Although eToro’s revenue from crypto assets fell to $3.59 billion in the fourth quarter, down from $5.8 billion during the same time last year, the company compensated for the loss with increased income from equities and commodities.

During a call with analysts, CEO Yoni Assia noted that some crypto-centric users have begun to explore commodities for the first time.

“I believe there is a certain convergence or shift from crypto, which is now exhibiting lower volatility, to gold, silver, and other commodities that are characterized by higher volatility,” Assia stated.
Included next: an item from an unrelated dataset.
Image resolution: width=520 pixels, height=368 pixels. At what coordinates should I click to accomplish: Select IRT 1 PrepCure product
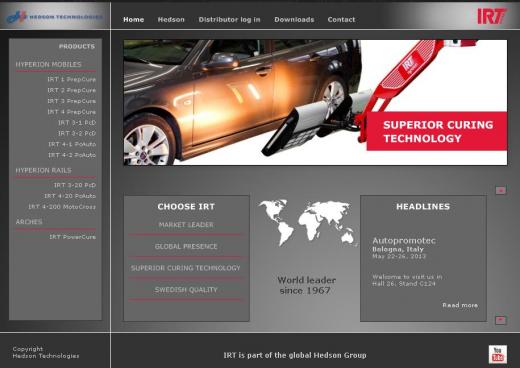[x=71, y=79]
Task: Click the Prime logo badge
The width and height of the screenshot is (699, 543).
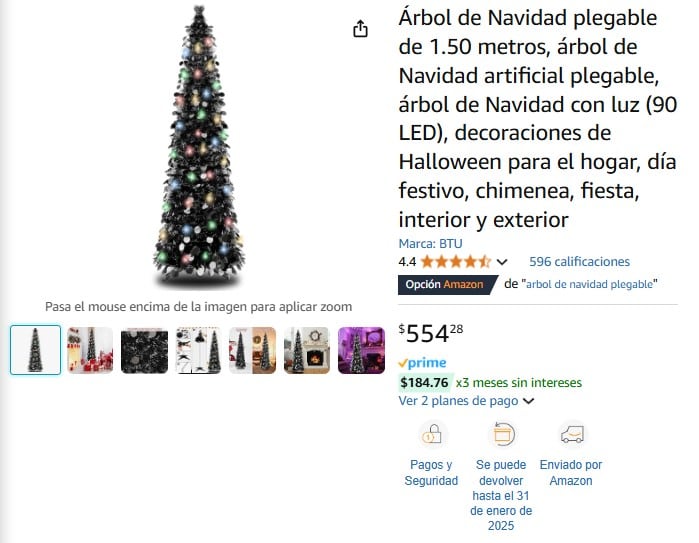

The platform currently provides access to over 100 crypto assets for U.S. users, but Assia highlighted the company’s broader strategy in an evolving market. “We are uniquely positioned as both a natively crypto company and a global equities trading platform,” he added in a statement.

He mentioned that eToro is preparing for a financial landscape that is increasingly on-chain and noted that the company’s extensive experience in crypto and tokenization places it in a favorable position to aid this transition.

Despite the strong performance in Q4, indications of declining activity have persisted into 2026. eToro reported that January trading volumes reached 4 million trades, representing a 50% year-over-year decrease for crypto. The average investment amount per trade also decreased, falling 34% to $182 compared to January 2025 levels.

Nevertheless, the company’s diversification across various asset classes seems to have softened the impact as the downturn in crypto extends into the new year.